(GEMA NURANIKU)
Telah sampai padaku seribu satu kabar negerimu, kawan.
Kabar yang memilukan hati pendengarnya,
Memancing air mata yang berpunya rasa.
Yang mustahil terjadi namun terjadi
Berada di luar logika namun nyata.
Aku sadar akan kezhaliman mereka yang berkuasa.
Menguras air mata tanah Rencong hingga ke kerak-keraknya.
Menyia-nyiakan darah suci penghuninya.
Mereka tak akan berhenti kecuali kematian menjemputnya
Sungguh pilu rasa hati ini yang hanya bisa mendengar dan mendengar lekukan-lekukan sejarah.
Mereka yang berkuasa seakan-akan buta dan tuli.
Buta terhadap pembakaran, penyiksaan, dan pembantaian jiwa yang tak terang duduk masalahnya.
Tuli terhadap suara teriakan warga tanah berkah Serambi Mekah.
Ketika ia harus kehilangan ayahnya.
Ketika ia harus ditinggal suaminya.
Dan ketika ia kehilangan isteri tercinta.
Hai penguasa yang buta dan tuli.
Berapa anak yang telah kau sulap menjadi yatim ?
Berapa wanita yang kau ubah menjadi janda ?
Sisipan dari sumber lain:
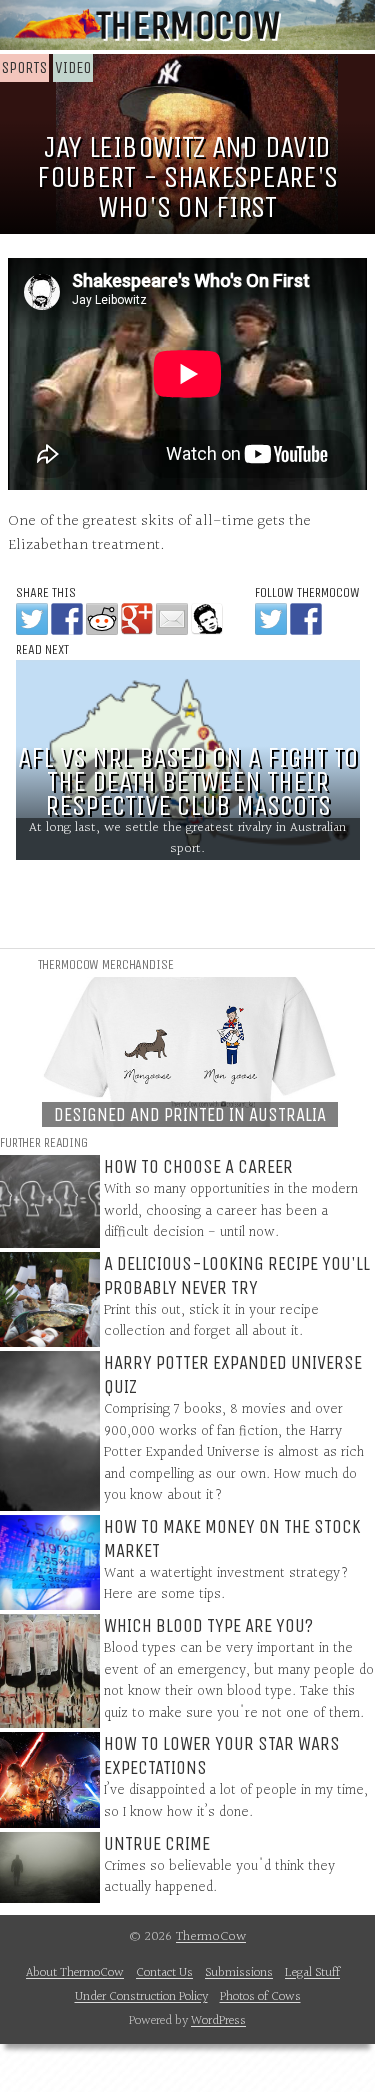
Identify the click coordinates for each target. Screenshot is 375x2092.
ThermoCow (187, 25)
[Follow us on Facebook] (306, 618)
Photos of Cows (260, 1997)
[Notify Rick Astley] (207, 618)
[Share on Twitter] (32, 618)
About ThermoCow (75, 1973)
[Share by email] (172, 618)
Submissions (239, 1973)
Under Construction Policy (141, 1997)
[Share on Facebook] (67, 618)
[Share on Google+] (137, 618)
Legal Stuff (312, 1973)
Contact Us (164, 1973)
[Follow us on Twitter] (271, 618)
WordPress (218, 2021)
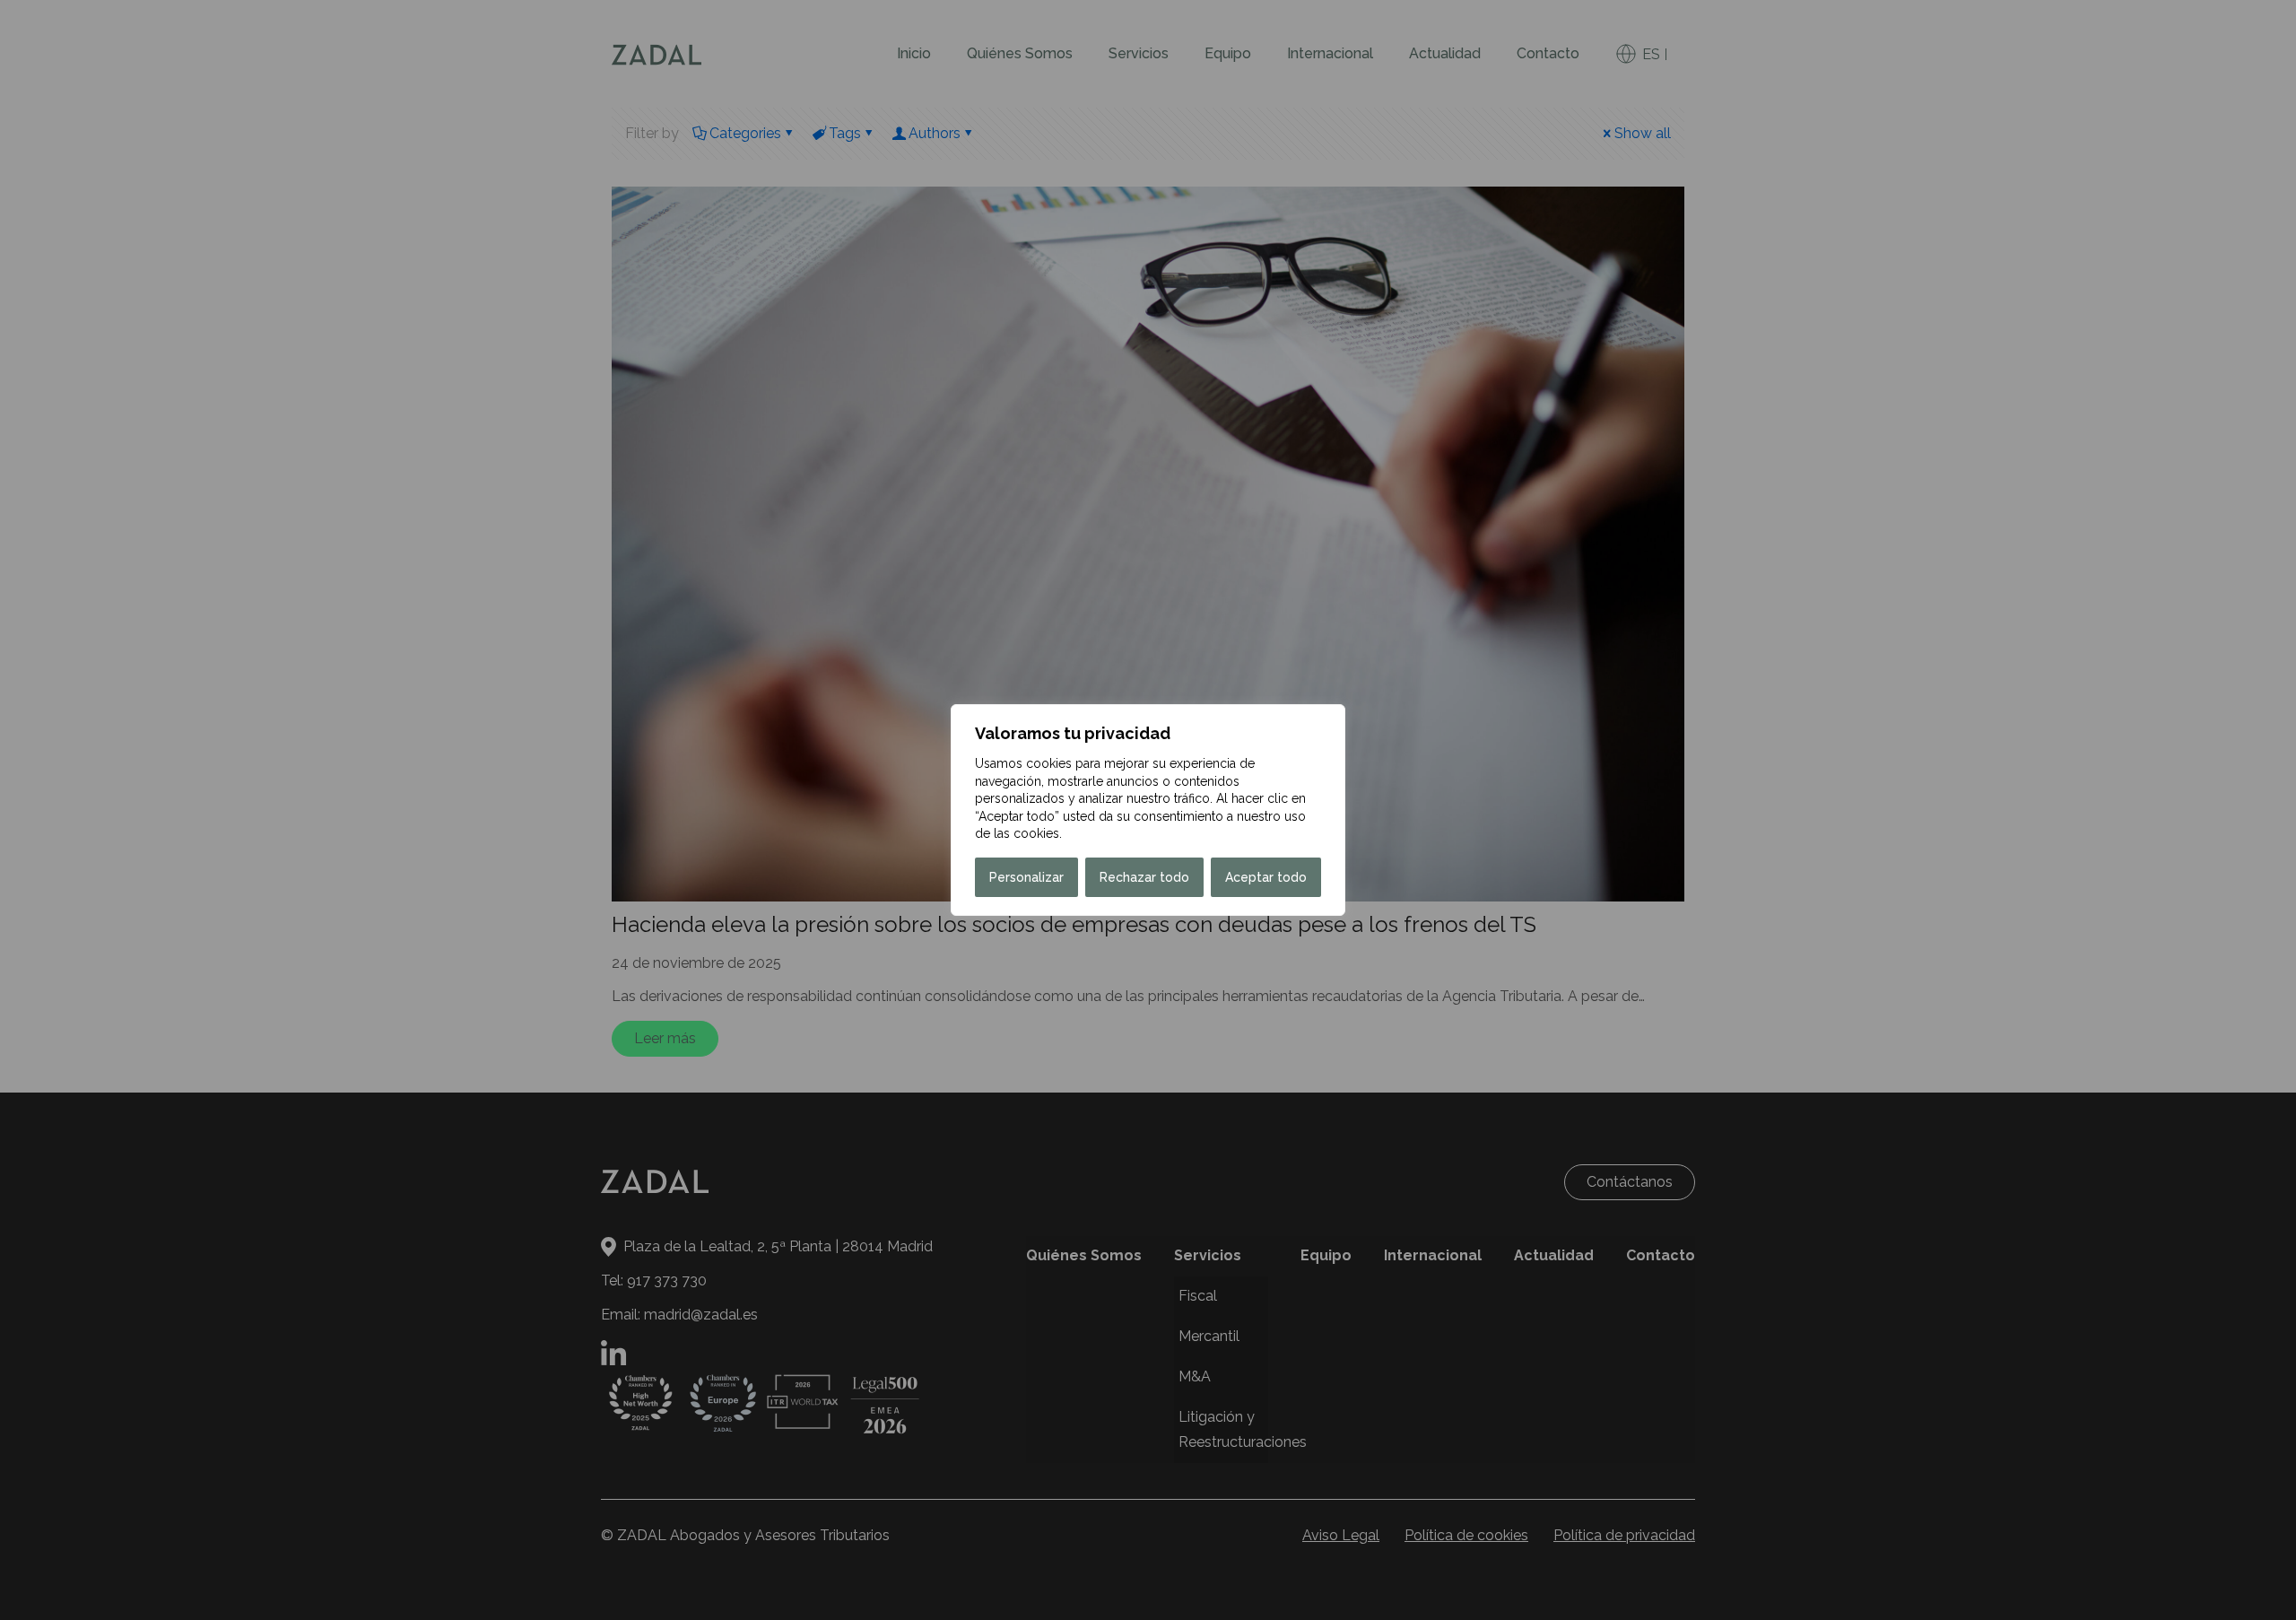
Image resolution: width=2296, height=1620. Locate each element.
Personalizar (1026, 877)
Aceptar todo (1266, 877)
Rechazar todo (1144, 877)
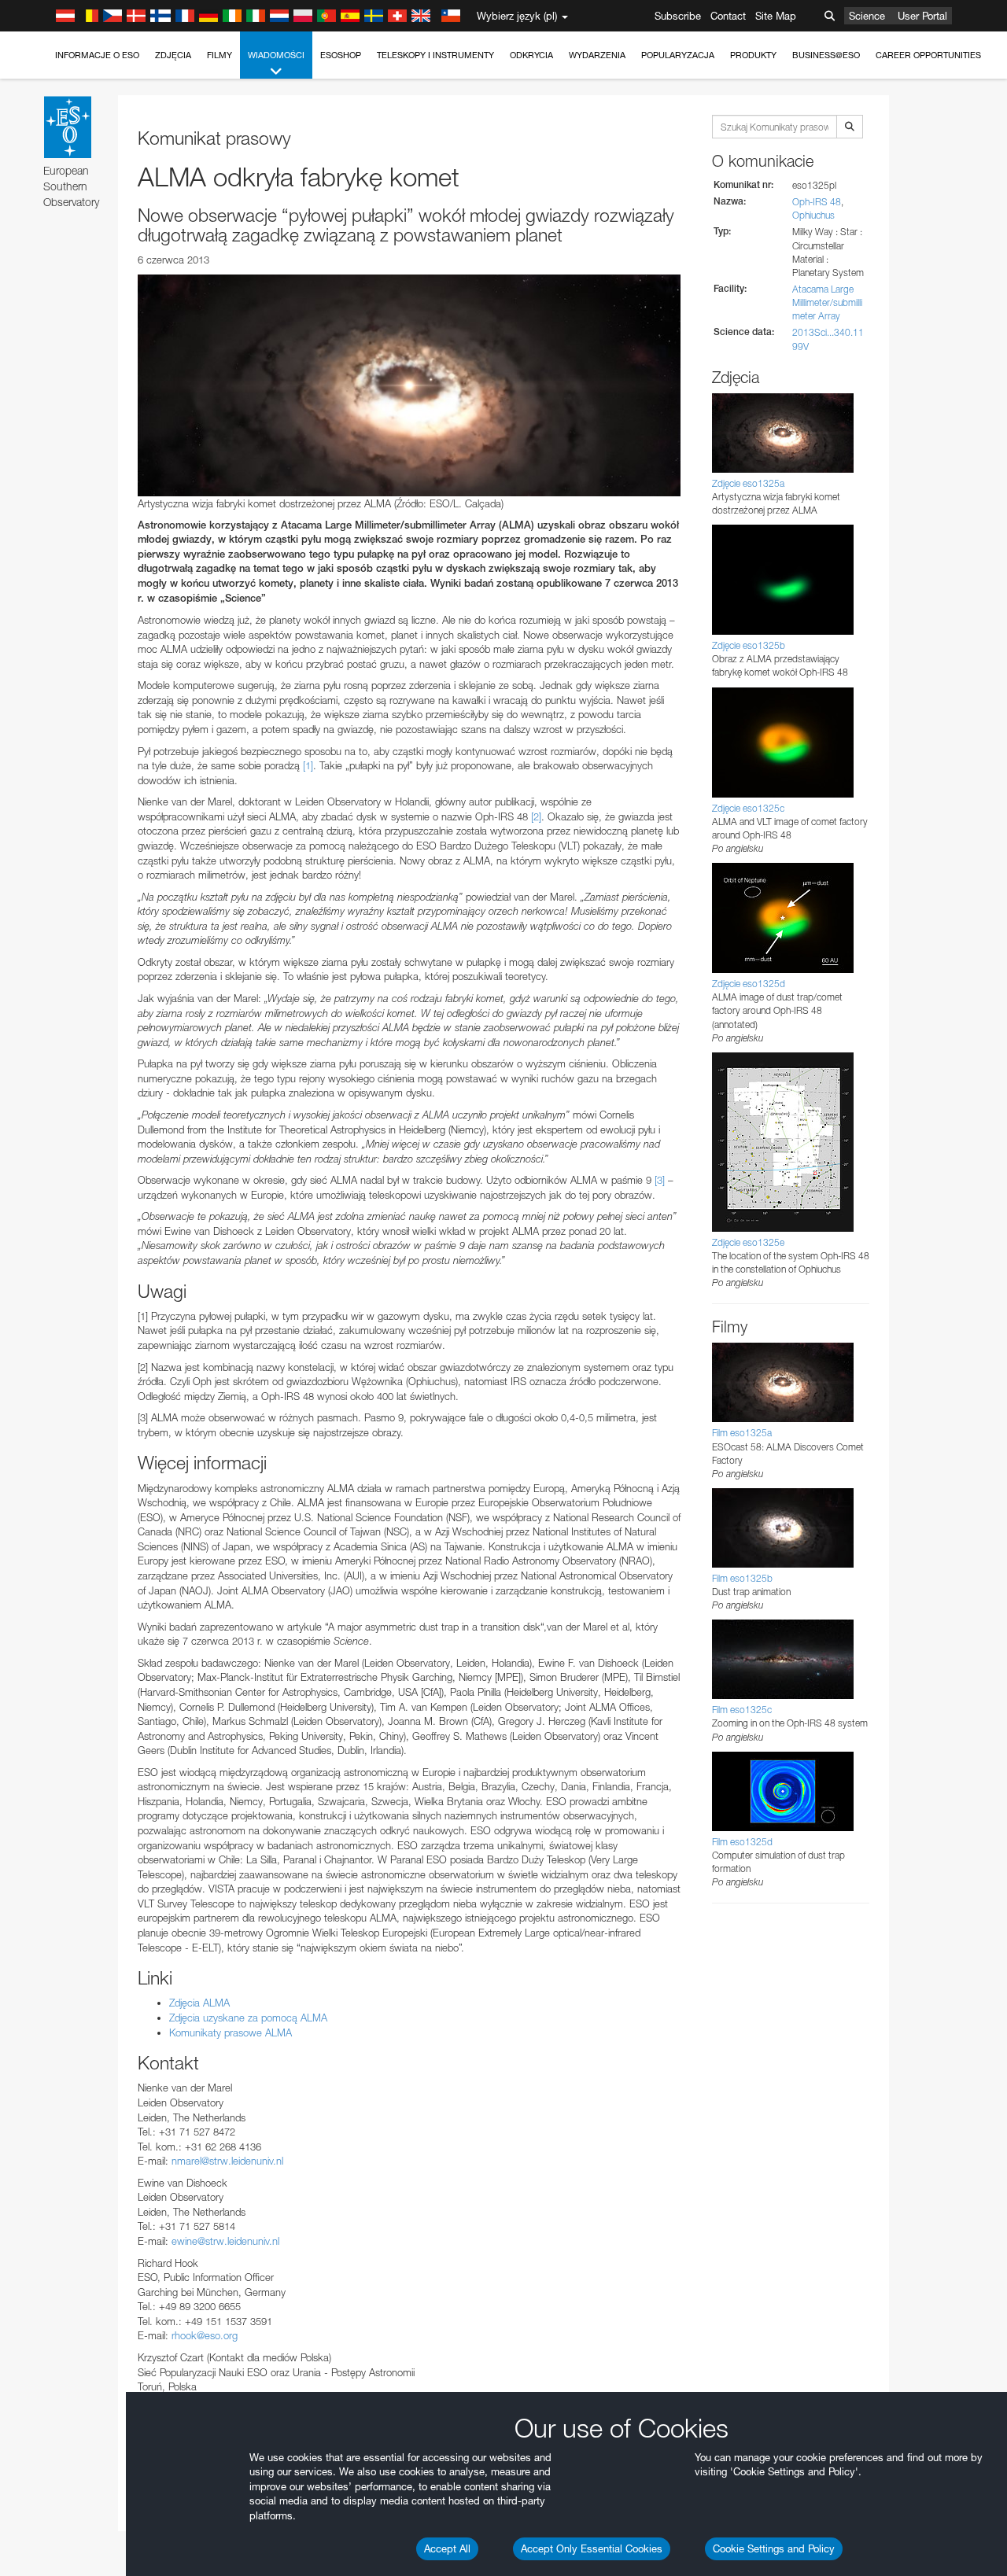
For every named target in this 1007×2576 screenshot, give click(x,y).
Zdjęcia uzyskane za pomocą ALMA (249, 2017)
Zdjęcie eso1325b (748, 645)
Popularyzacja (677, 55)
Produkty (753, 55)
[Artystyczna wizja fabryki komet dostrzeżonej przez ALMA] (409, 385)
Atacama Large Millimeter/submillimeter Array (827, 302)
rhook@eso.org (205, 2335)
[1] (308, 765)
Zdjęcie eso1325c (748, 808)
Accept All (447, 2548)
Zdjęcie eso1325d (748, 983)
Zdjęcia (173, 55)
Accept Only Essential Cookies (591, 2548)
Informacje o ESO (97, 55)
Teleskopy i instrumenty (435, 55)
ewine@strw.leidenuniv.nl (225, 2241)
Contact (728, 15)
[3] (660, 1180)
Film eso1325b (742, 1578)
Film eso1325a (742, 1433)
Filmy (219, 55)
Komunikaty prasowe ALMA (230, 2032)
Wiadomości (276, 55)
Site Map (775, 15)
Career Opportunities (928, 55)
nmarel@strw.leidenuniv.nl (227, 2160)
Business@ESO (826, 55)
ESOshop (340, 55)
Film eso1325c (742, 1709)
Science (867, 15)
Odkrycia (531, 55)
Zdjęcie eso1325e (748, 1242)
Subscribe (678, 15)
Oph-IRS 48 (816, 202)
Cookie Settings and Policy (774, 2548)
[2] (536, 816)
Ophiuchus (813, 215)
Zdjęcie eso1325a (748, 483)
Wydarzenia (597, 55)
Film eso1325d (742, 1842)
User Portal (922, 15)
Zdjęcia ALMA (199, 2002)
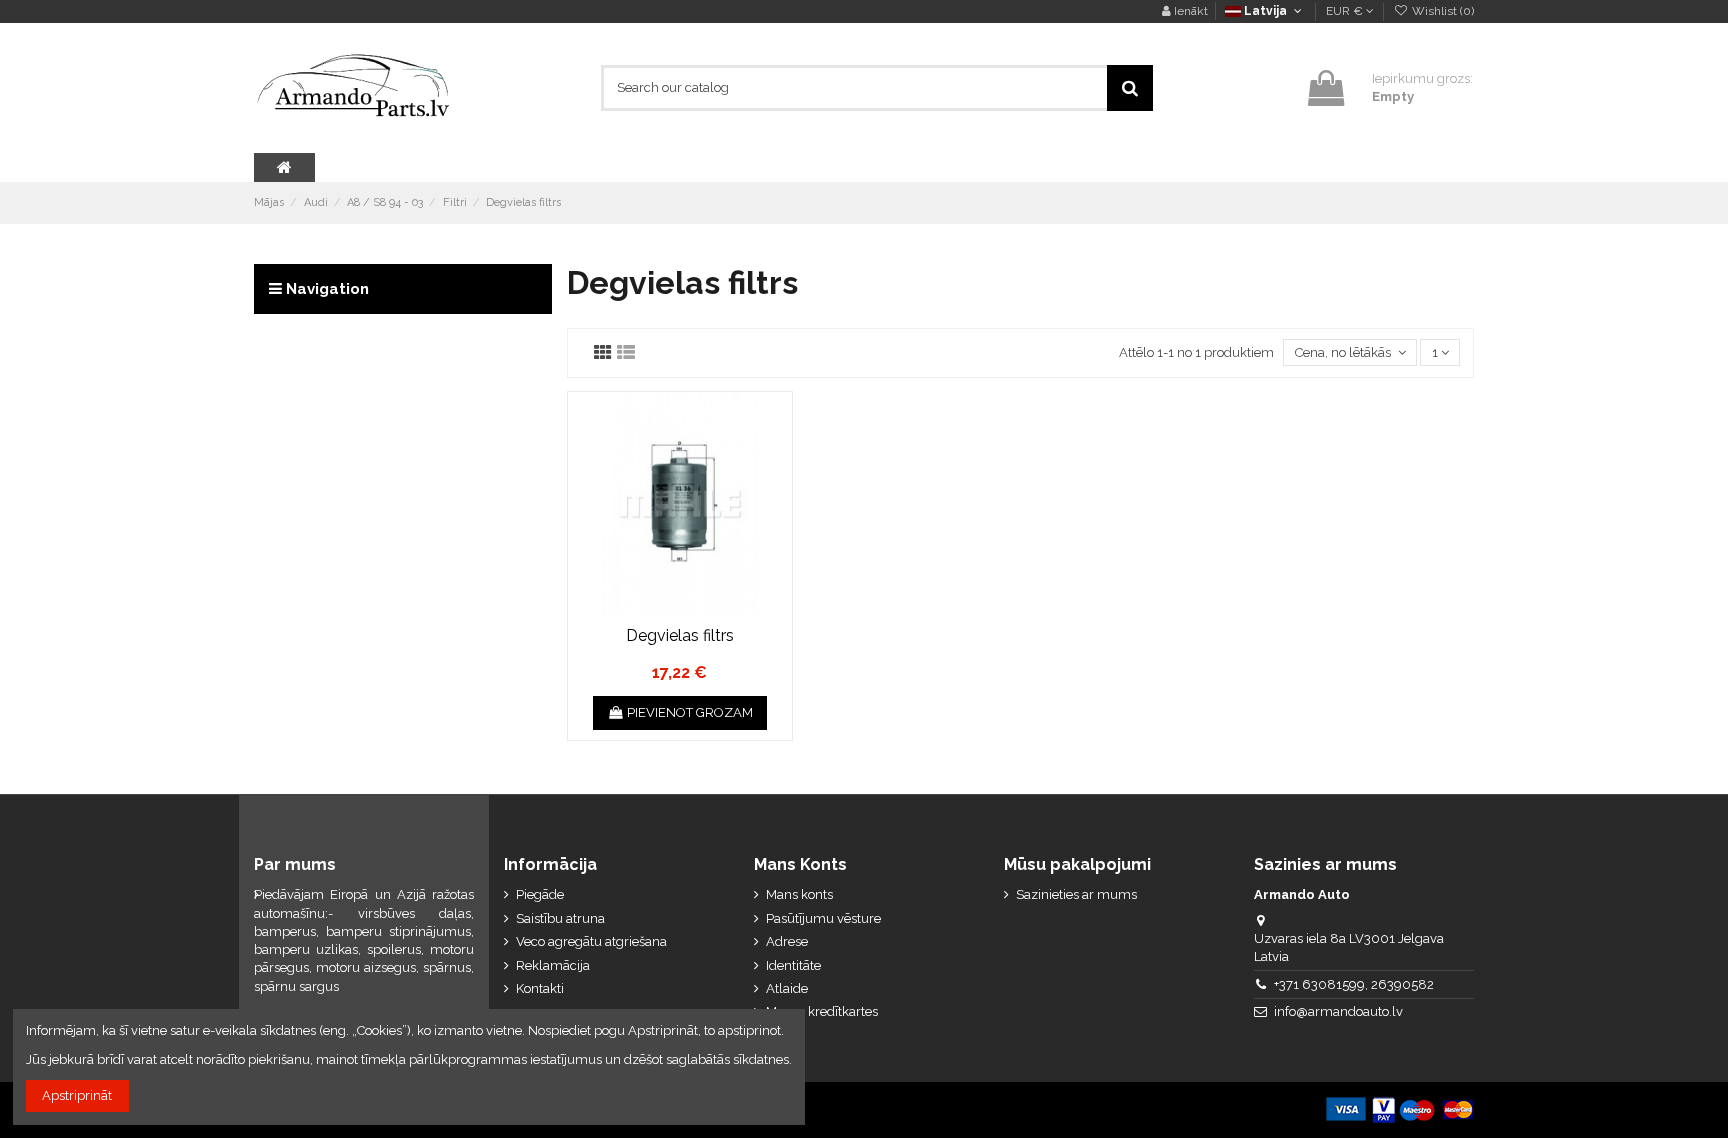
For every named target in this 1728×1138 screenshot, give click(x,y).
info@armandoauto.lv (1338, 1011)
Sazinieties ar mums (1076, 894)
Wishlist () (1441, 11)
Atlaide (787, 988)
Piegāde (540, 894)
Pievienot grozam (690, 712)
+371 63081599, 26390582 (1354, 984)
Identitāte (793, 965)
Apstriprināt (77, 1095)
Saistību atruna (560, 918)
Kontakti (540, 988)
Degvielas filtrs (680, 635)
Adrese (787, 941)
Berapa pemuda yang kau sia-siakan darahnya ?
Dan berapa derita yang tercipta dari kesombonganmu ?
Dalam takdir aku bukanlah bagian darimu, kawan.
Namun secercah cahaya yang bernama nurani.
Melayangkan jiwaku pada derita negerimu.
Derita akibat tiadanya keadilan yang tegak.
Hai para penguasa negeri ini.
Mengapa engkau bersembunyi di balik payung hukum ?
Atas segala kezhaliman di ujung barat Bumi Pertiwi.
Atas segala kelalaian yang berujung mati.
Sungguh nista dirimu jika tiada ishlah yang kau beri.
Tiada salah mereka yang berteriak "MERDEKA"
Ketidak Adilanmu lah yang tiada nyata.
Hingga Mereka ada tanpa terasa.
Tak akan berhenti roda derita yang mendera.
Hingga tiap jiwa memandang nuraninya.
Semarapura-Klungkung, Bali, 14 Maret 2007
Digubah : Pare-Kediri, Jawa Timur, 21 Juli 2008
Digubah : Pare-Kediri, Jawa Timur, 21 Juli 2008
Oleh : Ifanudin untuk negeri Aceh Tercinta.